Trotz Koalitionsvereinbarung
Union rüttelt am Kündigungsschutz

Die Zeit nach der Sommerpause sollte harmonisch beginnen, doch Schwarz-Rot steht bereits neuer Streit ins Haus. Die Union hat ihre Forderung nach einer Lockerung des Kündigungsschutzes erneuert und damit die Koalitionsvereinbarung mit den Sozialdemokraten in Frage gestellt. Heftiger Gegenwind droht Vizekanzler Müntefering (SPD) auch bei seinen Mindestlohn-Plänen.

HB BERLIN. Die Union rüttelt an der Vereinbarung zum Kündigungsschutz. „Die Koalitionsvereinbarung taugt nicht in Sachen Flexibilisierung der Einstellung“, sagte Wirtschaftsminister Michael Glos (CSU) am Sonntag im ZDF. Unionsfraktionschef Volker Kauder forderte Arbeitsminister Franz Müntefering auf, einen Entwurf zur Neuregelung der Streitfrage vorzulegen. Müntefering lehnte Forderungen nach Lockerung des Kündigungsschutzes jedoch ab.

Mit ihrem neuen Vorstoß zum Kündigungsschutz greift die Union einen jahrelangen Streit mit der SPD auf. Die Union will mit einer Lockerung Neueinstellungen erleichtern, während die SPD den Arbeitnehmerschutz sichern will. Der Koalitionsvertrag sieht für Arbeitgeber die Möglichkeit vor, bei Neueinstellungen die Wartezeit auf den Kündigungsschutz von sechs auf 24 Monate zu verlängern. Dafür würde aber die von der Wirtschaft favorisierte Praxis gestrichen, Arbeitsverträge auch ohne sachlichen Grund befristen zu können. Müntefering hatte die Umsetzung in einen Gesetzentwurf im Frühjahr wegen mangelnder Einigkeit in der Koalition auf Eis gelegt.

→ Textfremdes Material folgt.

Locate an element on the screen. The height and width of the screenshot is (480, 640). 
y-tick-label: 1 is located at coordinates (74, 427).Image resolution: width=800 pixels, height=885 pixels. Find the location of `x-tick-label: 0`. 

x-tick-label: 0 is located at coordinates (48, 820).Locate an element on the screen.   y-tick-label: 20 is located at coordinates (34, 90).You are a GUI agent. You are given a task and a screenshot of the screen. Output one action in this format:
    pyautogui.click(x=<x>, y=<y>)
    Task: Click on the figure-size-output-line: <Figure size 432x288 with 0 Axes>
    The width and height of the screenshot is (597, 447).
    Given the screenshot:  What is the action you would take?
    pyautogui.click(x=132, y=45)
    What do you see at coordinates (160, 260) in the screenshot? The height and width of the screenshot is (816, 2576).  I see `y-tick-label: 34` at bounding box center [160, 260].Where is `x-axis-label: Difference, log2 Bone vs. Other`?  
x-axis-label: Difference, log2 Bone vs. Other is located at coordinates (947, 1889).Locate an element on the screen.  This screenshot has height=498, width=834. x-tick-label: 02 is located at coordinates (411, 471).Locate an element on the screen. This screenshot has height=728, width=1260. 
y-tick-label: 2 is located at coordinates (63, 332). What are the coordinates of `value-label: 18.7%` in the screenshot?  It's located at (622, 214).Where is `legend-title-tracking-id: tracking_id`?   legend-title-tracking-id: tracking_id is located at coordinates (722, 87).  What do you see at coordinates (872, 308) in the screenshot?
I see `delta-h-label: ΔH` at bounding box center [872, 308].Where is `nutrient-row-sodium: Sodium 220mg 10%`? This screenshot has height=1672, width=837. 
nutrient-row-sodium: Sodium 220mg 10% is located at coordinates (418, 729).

Glos kündigte an, er werde für eine im Sinne der Union bessere Lösung kämpfen. Kauder forderte einerseits von Müntefering einen Entwurf zur Umsetzung der Vereinbarung und kündigte Gespräche in der Koalition über das weitere Vorgehen an. Er ließ aber die Möglichkeit offen, wegen der Vorbehalte in der Wirtschaft auf eine Neuregelung zu verzichten.

„Mit den bestehenden Regelungen zu befristeten Beschäftigung haben wir schon ein taugliches Instrument“, sagte er der „Frankfurter Allgemeinen Sonntagszeitung“. Müntefering wies Forderungen nach einer Lockerung der Regelungen erneut zurück. „Wir sollten nicht am Kündigungsschutz rütteln“, sagte er derselben Zeitung. Der bestehende Kündigungsschutz sei ein Vorteil für Deutschland.